Dataset extract ::
=====

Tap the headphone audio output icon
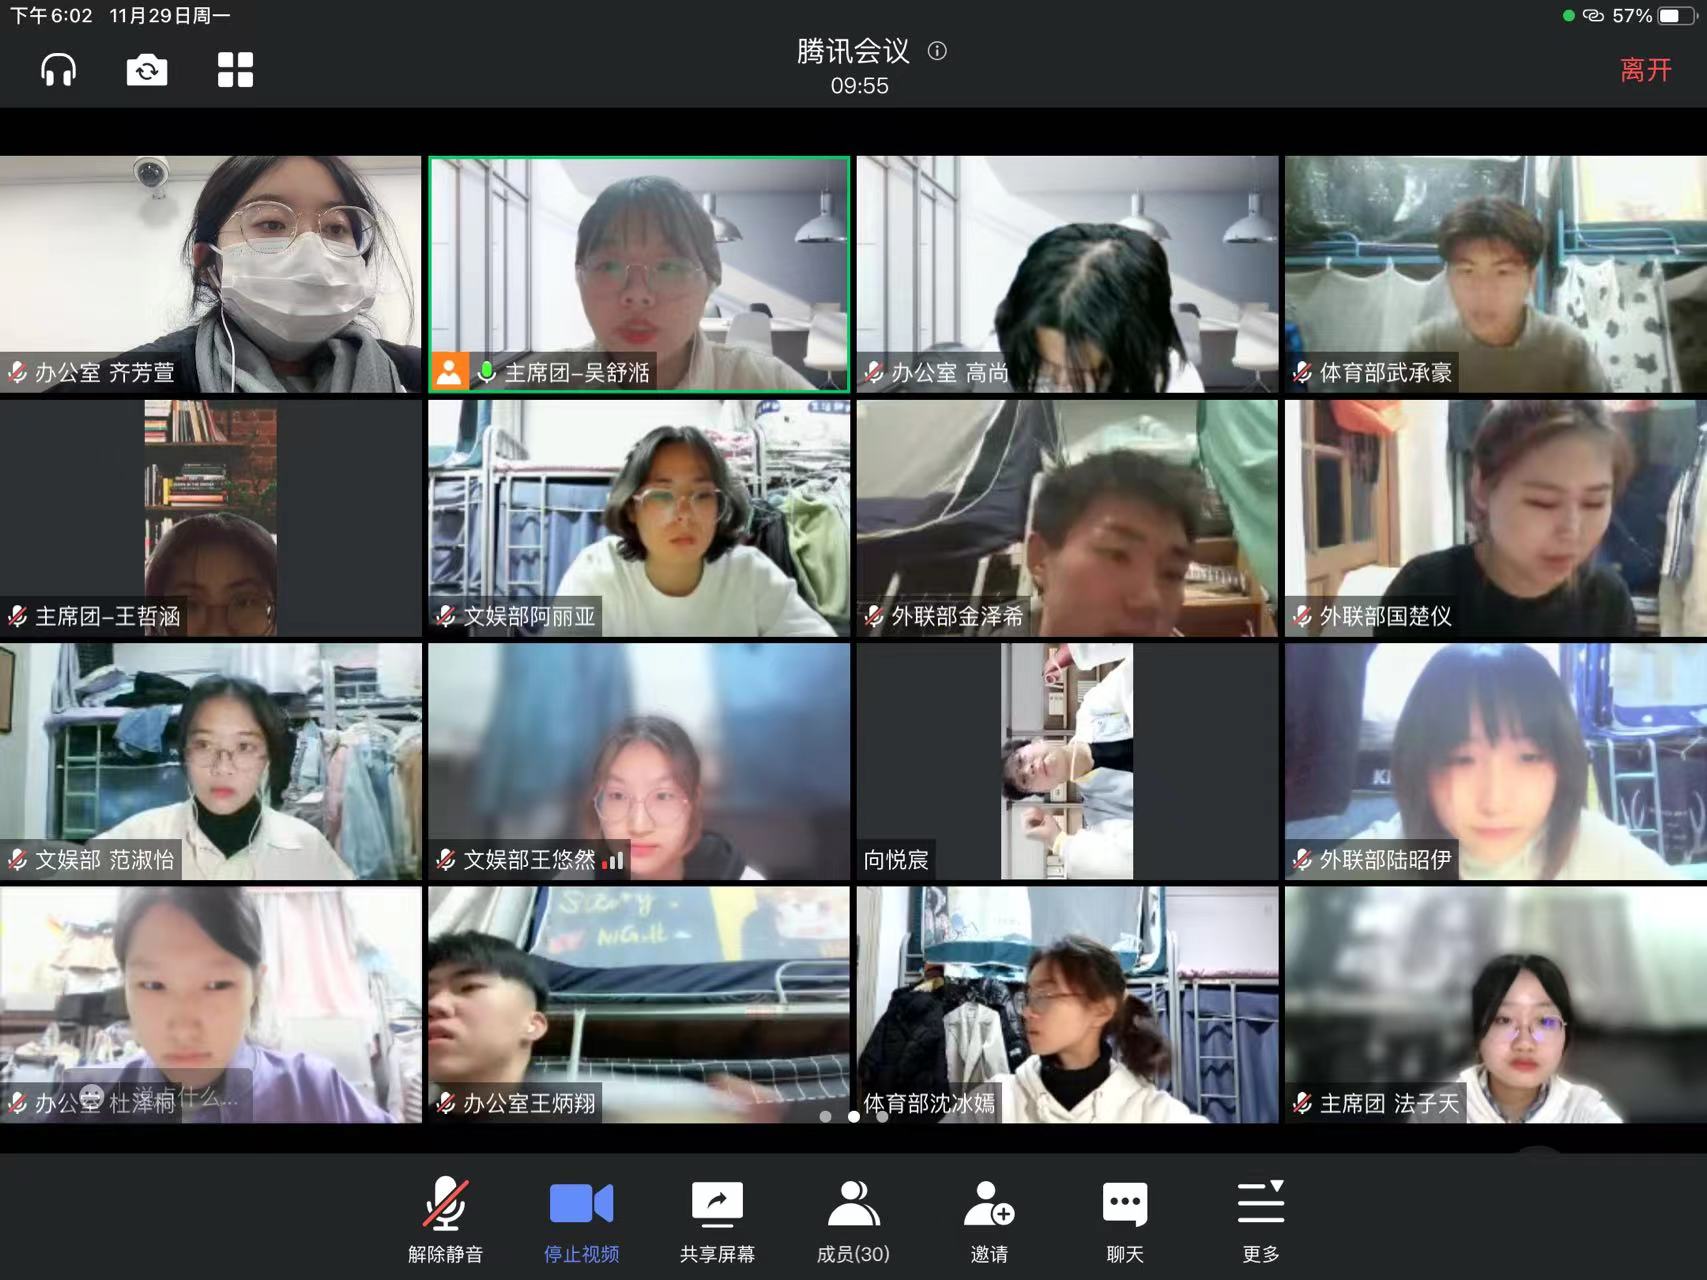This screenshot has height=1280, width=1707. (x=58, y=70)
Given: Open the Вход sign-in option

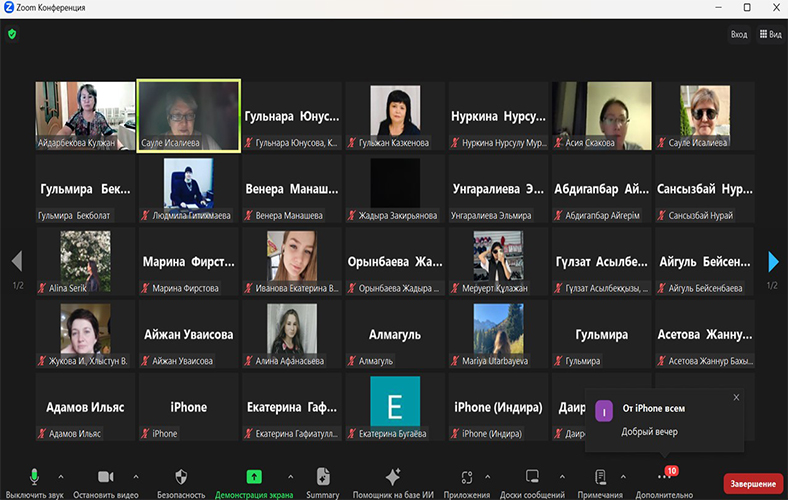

=====

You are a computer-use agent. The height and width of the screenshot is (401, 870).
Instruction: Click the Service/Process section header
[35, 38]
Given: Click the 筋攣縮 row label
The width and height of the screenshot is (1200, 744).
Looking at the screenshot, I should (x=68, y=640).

=====

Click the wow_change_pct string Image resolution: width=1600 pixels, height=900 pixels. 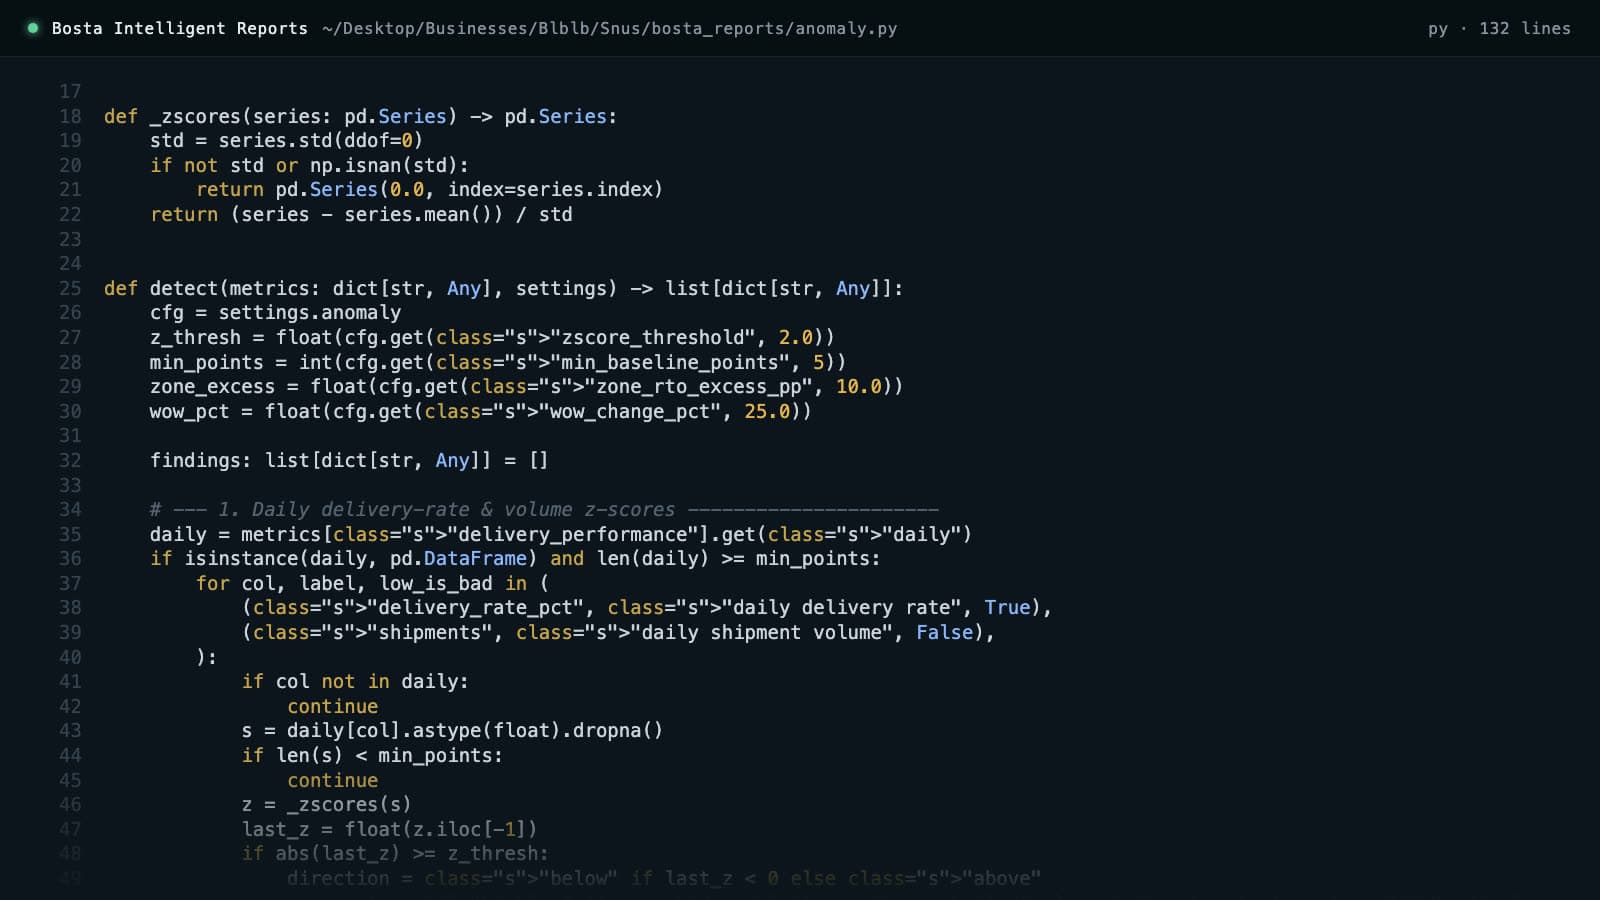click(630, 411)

=====

Directions for this task :: Although pictures appear among the records above, write out exactly only the lines from the one that has "Tap the headphone audio output icon" through the one that has "Given: Open the Вход sign-in option", and leave the pictures out.

Exercise solution ::
Tap the headphone audio output icon
This screenshot has height=1280, width=1707. (x=58, y=70)
Given: Open the Вход sign-in option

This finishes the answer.